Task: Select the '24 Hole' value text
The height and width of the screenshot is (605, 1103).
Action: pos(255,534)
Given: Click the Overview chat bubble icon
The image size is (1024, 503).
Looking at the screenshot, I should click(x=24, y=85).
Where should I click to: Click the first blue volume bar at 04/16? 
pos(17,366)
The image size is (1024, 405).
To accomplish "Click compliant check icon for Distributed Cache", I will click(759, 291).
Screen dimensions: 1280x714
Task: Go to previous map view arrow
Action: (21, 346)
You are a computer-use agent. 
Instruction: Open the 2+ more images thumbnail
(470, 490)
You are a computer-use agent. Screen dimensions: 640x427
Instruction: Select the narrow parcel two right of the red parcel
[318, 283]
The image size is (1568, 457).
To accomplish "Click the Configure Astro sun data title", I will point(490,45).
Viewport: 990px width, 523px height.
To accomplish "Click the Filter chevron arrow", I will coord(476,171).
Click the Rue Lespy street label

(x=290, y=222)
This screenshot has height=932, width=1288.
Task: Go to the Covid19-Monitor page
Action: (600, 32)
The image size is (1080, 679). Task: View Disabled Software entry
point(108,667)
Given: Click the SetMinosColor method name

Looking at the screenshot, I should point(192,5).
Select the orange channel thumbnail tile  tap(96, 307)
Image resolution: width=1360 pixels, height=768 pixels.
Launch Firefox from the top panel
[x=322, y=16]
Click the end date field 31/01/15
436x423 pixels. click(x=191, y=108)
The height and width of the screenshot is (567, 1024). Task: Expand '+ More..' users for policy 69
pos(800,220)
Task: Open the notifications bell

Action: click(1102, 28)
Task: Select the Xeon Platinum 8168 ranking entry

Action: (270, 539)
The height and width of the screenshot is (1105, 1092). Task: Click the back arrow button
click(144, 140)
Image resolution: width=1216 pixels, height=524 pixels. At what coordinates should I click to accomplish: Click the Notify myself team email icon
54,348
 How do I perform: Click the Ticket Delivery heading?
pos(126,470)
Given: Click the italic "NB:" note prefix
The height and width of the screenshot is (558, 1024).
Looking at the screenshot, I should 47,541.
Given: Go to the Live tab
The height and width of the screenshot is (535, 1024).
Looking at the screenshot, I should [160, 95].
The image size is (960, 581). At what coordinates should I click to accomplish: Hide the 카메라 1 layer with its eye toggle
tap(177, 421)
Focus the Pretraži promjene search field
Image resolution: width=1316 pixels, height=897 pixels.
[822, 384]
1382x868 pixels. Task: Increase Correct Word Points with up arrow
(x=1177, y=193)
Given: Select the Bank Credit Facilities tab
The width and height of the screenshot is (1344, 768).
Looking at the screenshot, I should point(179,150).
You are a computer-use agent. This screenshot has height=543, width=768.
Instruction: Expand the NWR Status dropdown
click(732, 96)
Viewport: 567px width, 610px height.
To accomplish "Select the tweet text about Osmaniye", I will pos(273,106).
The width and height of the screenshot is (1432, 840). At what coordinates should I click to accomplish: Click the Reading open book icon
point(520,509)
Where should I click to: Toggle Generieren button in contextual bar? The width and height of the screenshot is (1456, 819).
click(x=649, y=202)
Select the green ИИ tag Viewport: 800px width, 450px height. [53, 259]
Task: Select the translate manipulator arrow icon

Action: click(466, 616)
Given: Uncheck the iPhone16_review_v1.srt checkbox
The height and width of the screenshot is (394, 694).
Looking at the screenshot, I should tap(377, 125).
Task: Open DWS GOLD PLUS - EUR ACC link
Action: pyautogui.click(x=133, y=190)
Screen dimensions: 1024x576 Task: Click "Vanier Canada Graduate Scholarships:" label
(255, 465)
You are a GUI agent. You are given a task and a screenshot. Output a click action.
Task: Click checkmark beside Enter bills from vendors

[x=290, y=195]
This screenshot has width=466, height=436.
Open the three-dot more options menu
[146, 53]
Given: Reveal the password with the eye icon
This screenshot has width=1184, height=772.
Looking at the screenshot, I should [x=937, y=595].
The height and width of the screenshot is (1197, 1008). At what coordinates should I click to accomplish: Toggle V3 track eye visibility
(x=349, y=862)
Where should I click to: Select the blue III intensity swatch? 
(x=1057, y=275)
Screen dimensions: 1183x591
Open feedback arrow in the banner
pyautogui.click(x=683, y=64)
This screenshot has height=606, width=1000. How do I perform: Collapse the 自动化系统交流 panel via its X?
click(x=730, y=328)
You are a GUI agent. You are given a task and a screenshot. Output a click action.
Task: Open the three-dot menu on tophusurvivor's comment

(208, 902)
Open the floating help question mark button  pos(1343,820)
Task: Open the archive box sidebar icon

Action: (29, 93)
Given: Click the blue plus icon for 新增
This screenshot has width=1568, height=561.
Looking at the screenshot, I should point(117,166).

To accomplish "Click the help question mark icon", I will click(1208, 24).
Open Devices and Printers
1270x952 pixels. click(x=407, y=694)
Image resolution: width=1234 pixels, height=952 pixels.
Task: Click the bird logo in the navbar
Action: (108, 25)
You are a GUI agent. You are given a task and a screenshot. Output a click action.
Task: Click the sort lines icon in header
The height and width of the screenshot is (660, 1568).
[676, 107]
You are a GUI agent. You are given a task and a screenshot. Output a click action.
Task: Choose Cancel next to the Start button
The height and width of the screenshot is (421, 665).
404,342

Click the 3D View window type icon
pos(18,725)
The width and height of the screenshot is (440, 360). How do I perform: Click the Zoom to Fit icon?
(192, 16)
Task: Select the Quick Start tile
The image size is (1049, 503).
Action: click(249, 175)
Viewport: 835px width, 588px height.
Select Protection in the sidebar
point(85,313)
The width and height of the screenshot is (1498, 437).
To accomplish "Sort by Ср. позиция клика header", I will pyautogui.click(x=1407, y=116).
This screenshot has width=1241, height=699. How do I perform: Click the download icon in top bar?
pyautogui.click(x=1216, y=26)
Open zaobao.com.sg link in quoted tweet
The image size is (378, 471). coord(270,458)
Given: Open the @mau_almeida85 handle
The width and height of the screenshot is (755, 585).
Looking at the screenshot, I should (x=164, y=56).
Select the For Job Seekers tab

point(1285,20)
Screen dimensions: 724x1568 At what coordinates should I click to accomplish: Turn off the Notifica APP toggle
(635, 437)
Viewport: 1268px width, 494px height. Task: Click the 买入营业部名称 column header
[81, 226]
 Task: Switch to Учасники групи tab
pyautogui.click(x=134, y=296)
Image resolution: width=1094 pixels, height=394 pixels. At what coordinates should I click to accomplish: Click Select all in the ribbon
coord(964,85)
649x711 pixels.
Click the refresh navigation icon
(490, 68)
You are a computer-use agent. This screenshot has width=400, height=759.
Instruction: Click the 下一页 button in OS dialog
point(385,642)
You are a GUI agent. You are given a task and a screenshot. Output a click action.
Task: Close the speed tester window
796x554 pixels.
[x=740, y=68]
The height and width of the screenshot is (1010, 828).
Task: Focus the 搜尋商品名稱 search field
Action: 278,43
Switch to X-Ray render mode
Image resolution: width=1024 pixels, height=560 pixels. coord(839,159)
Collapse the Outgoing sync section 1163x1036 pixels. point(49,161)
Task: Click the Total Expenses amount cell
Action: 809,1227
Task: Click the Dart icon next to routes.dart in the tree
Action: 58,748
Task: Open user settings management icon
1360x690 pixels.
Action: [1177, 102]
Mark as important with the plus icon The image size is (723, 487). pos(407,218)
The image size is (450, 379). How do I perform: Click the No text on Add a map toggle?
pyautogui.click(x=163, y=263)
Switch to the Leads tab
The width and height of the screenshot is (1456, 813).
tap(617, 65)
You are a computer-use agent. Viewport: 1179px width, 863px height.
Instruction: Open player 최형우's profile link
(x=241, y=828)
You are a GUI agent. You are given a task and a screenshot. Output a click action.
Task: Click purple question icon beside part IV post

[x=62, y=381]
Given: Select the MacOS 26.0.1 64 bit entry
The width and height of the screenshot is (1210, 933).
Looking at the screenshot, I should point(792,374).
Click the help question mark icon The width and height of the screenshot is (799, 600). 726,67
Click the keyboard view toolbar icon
_ _ _ _ _
Please, from the entries above, set down exactly the lines from the one containing "Open the floating" through the one containing "Task: Click the sort lines icon in header", and only those.

Open the floating help question mark button  pos(1343,820)
Task: Open the archive box sidebar icon

Action: (29, 93)
Given: Click the blue plus icon for 新增
This screenshot has width=1568, height=561.
Looking at the screenshot, I should point(117,166).

To accomplish "Click the help question mark icon", I will click(1208, 24).
Open Devices and Printers
1270x952 pixels. click(x=407, y=694)
Image resolution: width=1234 pixels, height=952 pixels.
Task: Click the bird logo in the navbar
Action: (108, 25)
You are a GUI agent. You are given a task and a screenshot. Output a click action.
Task: Click the sort lines icon in header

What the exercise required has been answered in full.